The list of choices in life goes on and on, and whether big or small choices, decisions in life can be intimidating. Have you ever thought, “I wish I could sit down and talk with Jesus and just have him tell me what to do”? Maybe you’re experiencing some of that right now. If so, I encourage you to start praying the prayer in Colossians 1:9.
There Paul prays the Christians in the town of Colosse would be filled with the knowledge of God’s will in all spiritual wisdom and understanding. Now that is a powerful prayer! We’ve been studying the letter to the Colossians, and this week we are looking at Colossians 1:9-14, starting here.
Last week I suggested that you might create a list of people that you pray for on a consistent basis. When you pray for those people, what should you pray for them?
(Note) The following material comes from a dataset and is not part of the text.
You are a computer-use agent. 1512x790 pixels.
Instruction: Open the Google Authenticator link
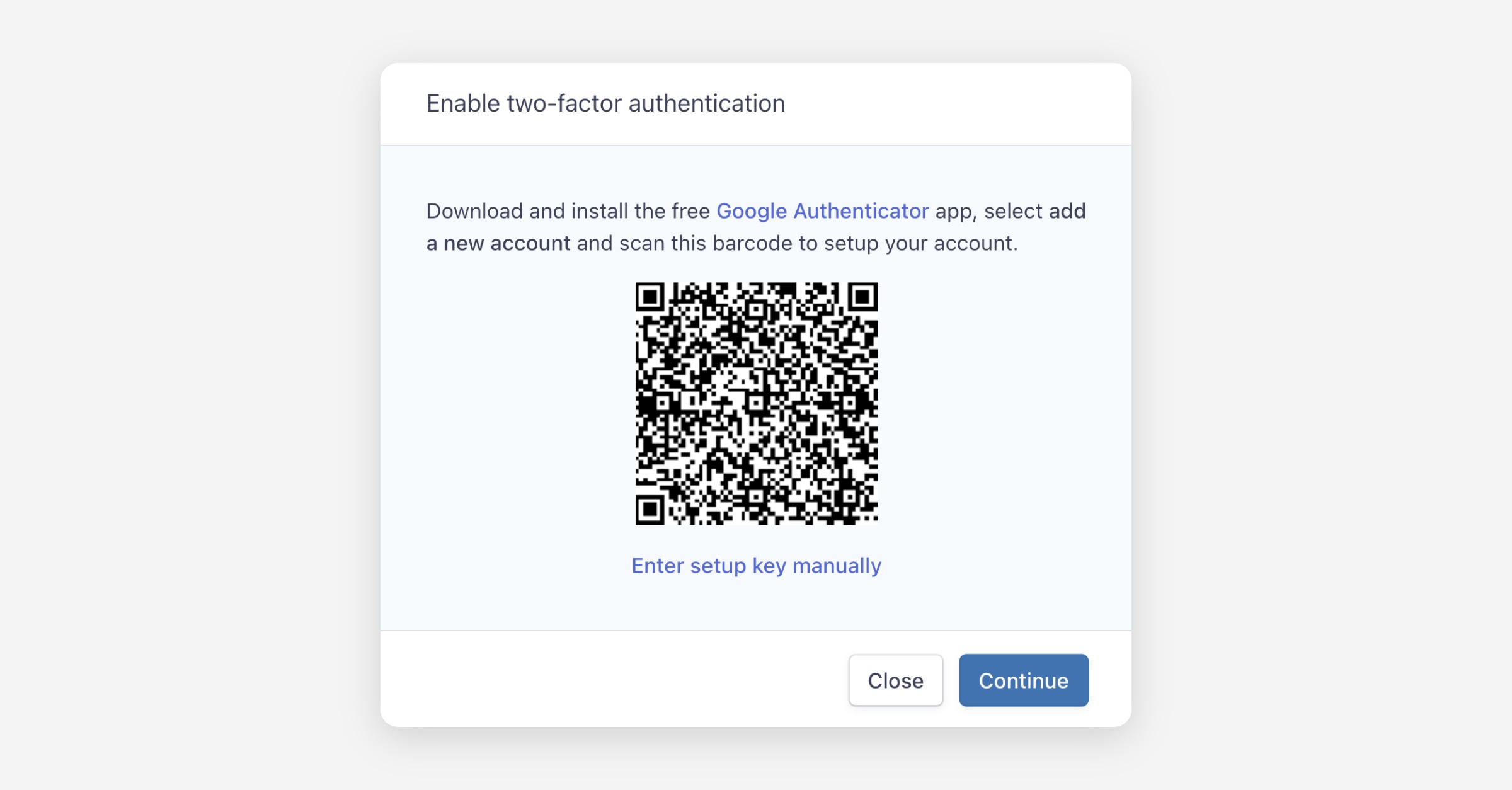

I would recommend that you pray what Paul prayed for the Colossian Christians, that they would be filled with the knowledge of God’s will in all spiritual wisdom and understanding.
But maybe you’re like me, and you’re thinking, “I not only want to pray that prayer for the people in my life, I want that for myself!” I want to know God’s will. And I want to know it like Paul describes it: in ALL spiritual wisdom and understanding. That is a deep knowledge, isn’t it? What does he mean, thought, “knowing God’s will in all spiritual wisdom and understanding”?
What Paul is referring to is a deep relational knowledge. He envisions a person who has a close personal relationship with God, and it is from that relationship that spiritual wisdom and understanding flows.
Paul is not talking about someone with a photographic memory who can crush in Bible trivia.
Paul is not talking about someone who has read the Bible cover-to-cover, or who reads lots of books about the Bible, Christianity and spirituality.
Paul is not talking about a person who has put in a lot of time attending worship services, Sunday School, small group and watching TV preachers.
Through those things a person can get to know about God, which is a good thing. But that is not what Paul prays for the Colossian Christians, in his desire for them to know the will of God.
Paul is describing wisdom and understanding that flows forth from someone who actually knows God. If we want to know God’s will, yes, we can learn it in Scripture. But Paul is referring to a knowledge, a spiritual wisdom and understanding that comes from a close relationship with God himself!